Cameron argued his bill simply allowed British intelligence agencies to maintain existing authorities. But several members of Parliament were irked by the prime minister’s use of emergency powers to promote his surveillance agenda.

“The government’s decision to use emergency powers to enable it to spy on citizens shows the rights of the individual need to be strengthened to ensure the state can’t act with impunity,” Tom Watson, a member of the Labor Party, said in a statement.

Watson brought the case with David Davis, a member of the Conservative Party. They believe the bill violates the right to respect for private and family life, as outlined in Article 8 of the European Convention on Human Rights.

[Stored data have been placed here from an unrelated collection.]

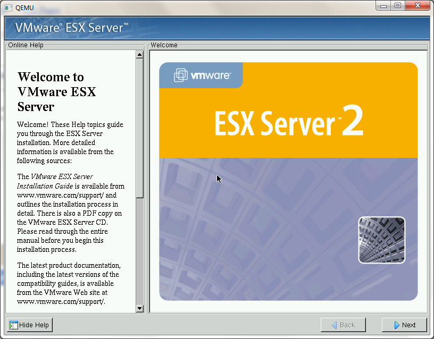Click the left arrow icon on Back
Image resolution: width=434 pixels, height=339 pixels.
point(334,325)
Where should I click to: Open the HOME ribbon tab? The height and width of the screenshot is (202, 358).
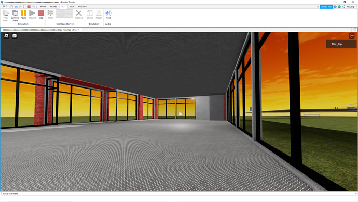[43, 7]
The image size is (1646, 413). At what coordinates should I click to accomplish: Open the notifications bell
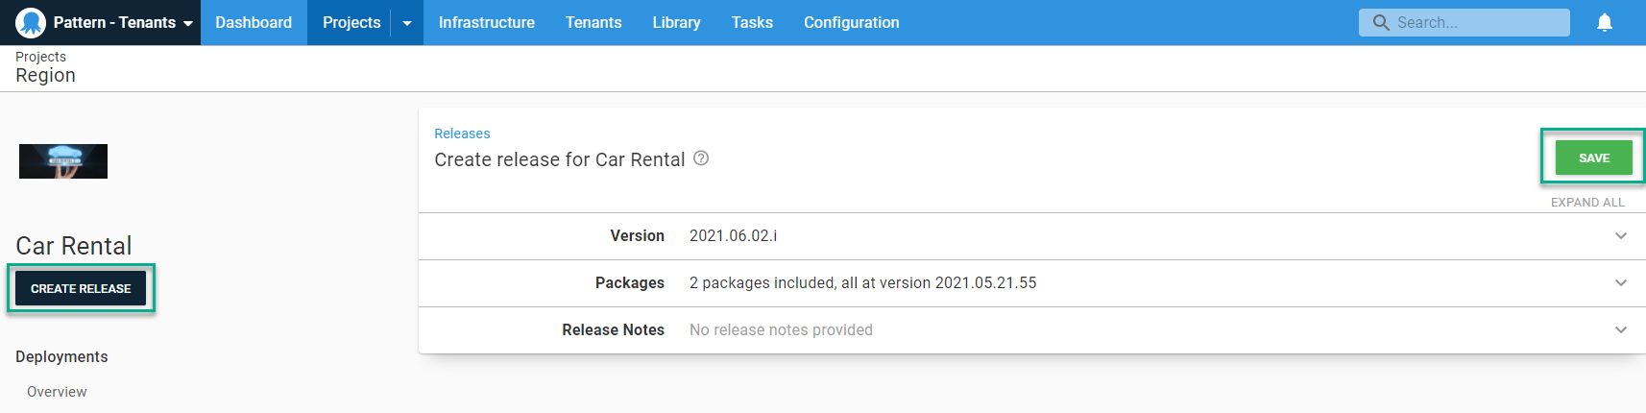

They also think it runs afoul of the right to the protection of personal data detailed in the European Union Charter of Fundamental Rights.

The human rights advocate Liberty will argue on behalf of the lawmakers.

“The executive dominance of Parliament in rushing through this legislation — using a wholly fabricated ‘emergency’ — made a mockery of parliamentary sovereignty and the rule of law, and showed a staggering disregard for the entire population’s right to privacy,” said Emma Norton, legal officer for Liberty, in a statement.

Cameron has urged President Obama to help him pressure companies to provide governments with access to user data and social media messages.

Although Obama supports some type of guaranteed access — often called a “back door” — the American leader has not moved as swiftly as his British counterpart and has yet to offer a similar legislative proposal.